** Opening EXCERPTED TEXT block **

Drought, lasting months or even years, will have a long-term affect on the health and survival of the trees and shrubs on your property. Given the labor-intensive maintenance of severely stressed trees and potential expense of large-scale replacement costs, the best option is a preventative approach that keeps trees healthier and better able to withstand lack of moisture.
The first step is irrigation. Watering turf is automated on many properties, so it's easy to forget trees and shrubs that have special irrigation needs. Landscape plants should be watered thoroughly and deeply to a minimum of 12 inches. Drip irrigation or soaker hoses work well, but remember to keep water off the trunk of the tree.
Mulching is also important as it conserves soil moisture and improves the overall condition of the soil. With that in mind, maintaining adequate soil fertility also helps prevent nutrient stress and minimize the effects of drought.

** Closing EXCERPTED TEXT block **
** Opening THE DATA block **

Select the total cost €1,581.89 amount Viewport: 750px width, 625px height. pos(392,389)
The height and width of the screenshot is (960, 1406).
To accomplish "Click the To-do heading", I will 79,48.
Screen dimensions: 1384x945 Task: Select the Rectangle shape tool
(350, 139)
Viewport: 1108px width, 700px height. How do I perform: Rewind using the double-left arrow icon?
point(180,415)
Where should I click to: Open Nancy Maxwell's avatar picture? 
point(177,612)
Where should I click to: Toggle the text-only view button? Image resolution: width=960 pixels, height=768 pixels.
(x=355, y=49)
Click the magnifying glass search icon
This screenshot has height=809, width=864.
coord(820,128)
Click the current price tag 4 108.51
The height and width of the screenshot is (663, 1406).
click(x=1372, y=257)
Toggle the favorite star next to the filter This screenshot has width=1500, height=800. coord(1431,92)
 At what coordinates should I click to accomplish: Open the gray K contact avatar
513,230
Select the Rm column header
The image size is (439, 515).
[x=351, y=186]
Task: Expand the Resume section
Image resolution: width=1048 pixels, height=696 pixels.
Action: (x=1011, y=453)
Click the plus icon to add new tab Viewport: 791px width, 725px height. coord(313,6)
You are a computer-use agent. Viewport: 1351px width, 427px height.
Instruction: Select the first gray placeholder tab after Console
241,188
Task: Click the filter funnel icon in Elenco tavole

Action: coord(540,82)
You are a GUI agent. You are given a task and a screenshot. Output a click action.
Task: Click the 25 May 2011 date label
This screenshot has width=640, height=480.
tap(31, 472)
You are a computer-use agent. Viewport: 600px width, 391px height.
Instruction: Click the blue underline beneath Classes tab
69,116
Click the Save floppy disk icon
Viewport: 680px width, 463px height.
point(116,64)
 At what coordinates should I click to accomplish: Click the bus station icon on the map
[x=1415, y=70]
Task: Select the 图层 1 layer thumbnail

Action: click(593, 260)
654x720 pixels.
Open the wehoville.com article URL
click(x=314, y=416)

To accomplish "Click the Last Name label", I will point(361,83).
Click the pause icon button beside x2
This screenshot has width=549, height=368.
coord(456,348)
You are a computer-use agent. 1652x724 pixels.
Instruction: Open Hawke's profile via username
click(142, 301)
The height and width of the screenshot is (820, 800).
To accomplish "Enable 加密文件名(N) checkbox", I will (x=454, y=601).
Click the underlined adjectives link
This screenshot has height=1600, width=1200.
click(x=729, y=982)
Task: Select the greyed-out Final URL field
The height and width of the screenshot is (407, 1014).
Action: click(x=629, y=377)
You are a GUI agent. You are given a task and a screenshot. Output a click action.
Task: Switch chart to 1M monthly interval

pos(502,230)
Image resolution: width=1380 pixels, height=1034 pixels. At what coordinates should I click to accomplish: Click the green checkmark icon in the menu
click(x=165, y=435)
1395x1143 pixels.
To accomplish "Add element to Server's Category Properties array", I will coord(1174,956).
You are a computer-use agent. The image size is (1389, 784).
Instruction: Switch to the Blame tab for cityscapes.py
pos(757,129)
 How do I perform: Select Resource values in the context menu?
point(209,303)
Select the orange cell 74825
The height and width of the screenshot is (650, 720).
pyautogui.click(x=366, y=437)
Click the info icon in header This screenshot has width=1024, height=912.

** Closing THE DATA block **

DIRECTIONS FOR THIS TASK | Pick up the text on protecting trees and shrubs from drought where it stops and continue it.

EXERCISE OUTPUT |
At all times, but particularly during drought, trees should be cleaned to remove dead, damaged, or dying branches. Plants should also be monitored for insect and disease problems since moisture-stressed trees are highly susceptible to borers, bark beetles, root rot, and stem and canker disease.
Proper care for plants before, during and after droughts is critical especially when you consider that moisture stress adversely impacts virtually every plant process including:
- Reduced food (photosynthates) production
- Reduced growth
- Fine root mortality
- Reduced nutrient absorption
Keeping trees and shrubs healthy and planting drought-resistant species whenever possible can help mitigate the loss of valuable landscape investments.